Annette Hess

Deutsches Haus

Roman
Cover: Deutsches Haus
Ullstein Verlag, Berlin 2018
ISBN 9783550050244
Gebunden, 368 Seiten, 20 EUR

Klappentext

Frankfurt 1963. Eva, gelernte Dolmetscherin und jüngste Tochter der Wirtsleute Bruhns, steht kurz vor ihrer Verlobung. Unvorhergesehen wird sie gebeten, bei einem Prozess die Zeugenaussagen zu übersetzen. Ihre Eltern sind, wie ihr zukünftiger Verlobter, dagegen: Es ist der erste Auschwitz-Prozess, der in der Stadt gerade vorbereitet wird.

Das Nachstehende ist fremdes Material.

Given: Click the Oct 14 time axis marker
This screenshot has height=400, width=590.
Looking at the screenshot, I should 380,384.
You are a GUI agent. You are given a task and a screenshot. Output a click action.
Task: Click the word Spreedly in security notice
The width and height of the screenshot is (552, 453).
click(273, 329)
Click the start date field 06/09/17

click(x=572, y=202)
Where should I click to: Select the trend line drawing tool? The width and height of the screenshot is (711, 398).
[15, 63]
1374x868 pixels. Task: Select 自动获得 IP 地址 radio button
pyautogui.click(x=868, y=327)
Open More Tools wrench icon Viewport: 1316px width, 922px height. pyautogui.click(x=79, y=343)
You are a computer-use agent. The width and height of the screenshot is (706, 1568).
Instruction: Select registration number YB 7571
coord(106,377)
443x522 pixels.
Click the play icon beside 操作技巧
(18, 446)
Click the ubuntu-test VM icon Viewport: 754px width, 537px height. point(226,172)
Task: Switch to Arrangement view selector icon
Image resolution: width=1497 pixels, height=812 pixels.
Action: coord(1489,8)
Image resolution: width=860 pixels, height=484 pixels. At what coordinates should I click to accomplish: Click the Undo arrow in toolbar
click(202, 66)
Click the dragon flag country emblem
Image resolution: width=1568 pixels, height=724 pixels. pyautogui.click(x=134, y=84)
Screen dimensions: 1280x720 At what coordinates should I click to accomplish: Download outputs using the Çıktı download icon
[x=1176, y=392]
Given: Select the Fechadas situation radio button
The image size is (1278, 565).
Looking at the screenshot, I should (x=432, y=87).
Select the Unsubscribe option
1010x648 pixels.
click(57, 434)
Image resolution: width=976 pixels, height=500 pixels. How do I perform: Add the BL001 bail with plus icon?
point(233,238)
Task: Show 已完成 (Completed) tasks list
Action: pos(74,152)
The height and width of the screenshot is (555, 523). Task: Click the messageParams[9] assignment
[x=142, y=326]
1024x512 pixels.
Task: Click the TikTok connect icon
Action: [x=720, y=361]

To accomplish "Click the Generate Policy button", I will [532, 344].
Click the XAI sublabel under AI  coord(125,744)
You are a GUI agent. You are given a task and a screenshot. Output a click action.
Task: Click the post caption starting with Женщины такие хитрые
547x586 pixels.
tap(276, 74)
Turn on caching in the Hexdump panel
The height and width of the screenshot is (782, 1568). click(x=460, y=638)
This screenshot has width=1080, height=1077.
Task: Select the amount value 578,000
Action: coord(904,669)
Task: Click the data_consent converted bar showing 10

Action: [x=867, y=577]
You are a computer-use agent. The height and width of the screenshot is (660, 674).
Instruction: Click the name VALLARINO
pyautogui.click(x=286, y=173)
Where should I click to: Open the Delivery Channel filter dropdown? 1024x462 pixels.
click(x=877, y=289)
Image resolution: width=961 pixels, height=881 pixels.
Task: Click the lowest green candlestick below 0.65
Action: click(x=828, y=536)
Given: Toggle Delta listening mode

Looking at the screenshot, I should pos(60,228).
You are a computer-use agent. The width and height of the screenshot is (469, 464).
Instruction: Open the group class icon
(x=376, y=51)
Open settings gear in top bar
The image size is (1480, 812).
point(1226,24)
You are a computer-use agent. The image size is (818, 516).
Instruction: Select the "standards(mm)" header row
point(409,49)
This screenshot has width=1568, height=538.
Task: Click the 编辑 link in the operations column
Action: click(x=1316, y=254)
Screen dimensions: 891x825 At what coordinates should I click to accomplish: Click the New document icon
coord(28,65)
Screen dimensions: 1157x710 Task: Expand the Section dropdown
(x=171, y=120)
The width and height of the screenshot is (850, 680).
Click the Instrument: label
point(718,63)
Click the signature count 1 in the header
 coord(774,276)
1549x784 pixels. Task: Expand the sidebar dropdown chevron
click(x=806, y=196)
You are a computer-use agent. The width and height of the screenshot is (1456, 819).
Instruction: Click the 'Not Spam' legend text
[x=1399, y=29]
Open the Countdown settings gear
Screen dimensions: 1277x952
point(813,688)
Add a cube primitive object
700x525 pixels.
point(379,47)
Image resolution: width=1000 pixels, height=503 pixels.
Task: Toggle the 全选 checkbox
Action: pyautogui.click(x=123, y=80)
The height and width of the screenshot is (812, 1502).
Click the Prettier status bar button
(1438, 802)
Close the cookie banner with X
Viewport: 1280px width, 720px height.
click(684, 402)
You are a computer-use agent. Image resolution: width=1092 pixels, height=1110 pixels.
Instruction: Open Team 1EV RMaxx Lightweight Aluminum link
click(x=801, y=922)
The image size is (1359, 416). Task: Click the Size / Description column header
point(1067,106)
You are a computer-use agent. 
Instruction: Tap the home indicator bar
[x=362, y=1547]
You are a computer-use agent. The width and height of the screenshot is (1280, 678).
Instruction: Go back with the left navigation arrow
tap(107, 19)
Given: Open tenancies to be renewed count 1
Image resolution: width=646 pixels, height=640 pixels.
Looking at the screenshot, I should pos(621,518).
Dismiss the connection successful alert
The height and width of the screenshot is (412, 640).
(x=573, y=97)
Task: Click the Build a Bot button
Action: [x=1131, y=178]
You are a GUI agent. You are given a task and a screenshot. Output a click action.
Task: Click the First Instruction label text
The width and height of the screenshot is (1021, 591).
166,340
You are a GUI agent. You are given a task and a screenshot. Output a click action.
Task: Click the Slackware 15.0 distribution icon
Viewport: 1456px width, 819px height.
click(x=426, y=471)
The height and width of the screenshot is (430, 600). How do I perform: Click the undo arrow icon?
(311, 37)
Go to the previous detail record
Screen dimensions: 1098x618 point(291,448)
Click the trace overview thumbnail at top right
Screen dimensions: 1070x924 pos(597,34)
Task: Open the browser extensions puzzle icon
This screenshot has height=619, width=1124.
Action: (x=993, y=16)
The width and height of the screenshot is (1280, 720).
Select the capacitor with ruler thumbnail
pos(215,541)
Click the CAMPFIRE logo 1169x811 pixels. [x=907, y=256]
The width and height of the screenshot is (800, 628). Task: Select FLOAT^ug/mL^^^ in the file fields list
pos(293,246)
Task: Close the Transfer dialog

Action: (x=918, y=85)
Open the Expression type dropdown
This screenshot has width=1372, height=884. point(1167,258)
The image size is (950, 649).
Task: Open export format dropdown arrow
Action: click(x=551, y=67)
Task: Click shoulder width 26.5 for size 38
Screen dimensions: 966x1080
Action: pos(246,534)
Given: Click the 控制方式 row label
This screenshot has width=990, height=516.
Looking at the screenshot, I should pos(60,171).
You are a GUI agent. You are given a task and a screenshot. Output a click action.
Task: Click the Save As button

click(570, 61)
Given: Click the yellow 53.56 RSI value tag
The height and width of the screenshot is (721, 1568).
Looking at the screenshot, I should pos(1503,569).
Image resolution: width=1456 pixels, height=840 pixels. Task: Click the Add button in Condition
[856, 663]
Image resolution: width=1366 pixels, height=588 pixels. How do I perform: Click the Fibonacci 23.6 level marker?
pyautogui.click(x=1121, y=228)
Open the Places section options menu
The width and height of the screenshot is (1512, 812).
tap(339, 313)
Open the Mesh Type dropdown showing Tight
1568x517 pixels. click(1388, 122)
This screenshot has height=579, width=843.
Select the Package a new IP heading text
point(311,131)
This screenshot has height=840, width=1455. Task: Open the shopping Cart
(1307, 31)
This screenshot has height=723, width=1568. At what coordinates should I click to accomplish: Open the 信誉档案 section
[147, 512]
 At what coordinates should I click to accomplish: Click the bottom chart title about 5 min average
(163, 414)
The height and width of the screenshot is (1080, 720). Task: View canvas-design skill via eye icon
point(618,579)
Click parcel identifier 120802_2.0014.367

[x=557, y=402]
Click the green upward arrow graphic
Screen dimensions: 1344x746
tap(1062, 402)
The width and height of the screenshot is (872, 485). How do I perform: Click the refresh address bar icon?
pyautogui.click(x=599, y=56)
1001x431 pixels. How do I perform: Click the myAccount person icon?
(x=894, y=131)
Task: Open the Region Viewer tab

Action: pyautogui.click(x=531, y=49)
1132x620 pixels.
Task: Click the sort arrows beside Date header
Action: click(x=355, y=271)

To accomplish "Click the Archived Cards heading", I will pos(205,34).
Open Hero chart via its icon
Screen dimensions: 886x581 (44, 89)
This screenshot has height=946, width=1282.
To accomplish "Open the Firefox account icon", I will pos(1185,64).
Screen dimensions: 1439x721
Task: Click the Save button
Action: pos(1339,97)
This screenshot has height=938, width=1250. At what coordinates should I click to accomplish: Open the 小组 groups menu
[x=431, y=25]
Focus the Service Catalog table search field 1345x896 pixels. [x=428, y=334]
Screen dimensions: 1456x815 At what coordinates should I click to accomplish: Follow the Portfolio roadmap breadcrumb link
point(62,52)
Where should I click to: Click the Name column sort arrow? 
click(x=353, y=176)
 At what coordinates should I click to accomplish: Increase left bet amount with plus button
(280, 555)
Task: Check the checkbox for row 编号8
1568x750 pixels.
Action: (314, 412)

Eva, die noch nie etwas von diesem Ort gehört hat, folgt ihrem Gefühl und widersetzt sich ihrer Familie. Sie nimmt die Herausforderung an, ohne zu ahnen, dass dieser Jahrhundertprozess nicht nur das Land, sondern auch ihr eigenes Leben unwiderruflich verändern wird.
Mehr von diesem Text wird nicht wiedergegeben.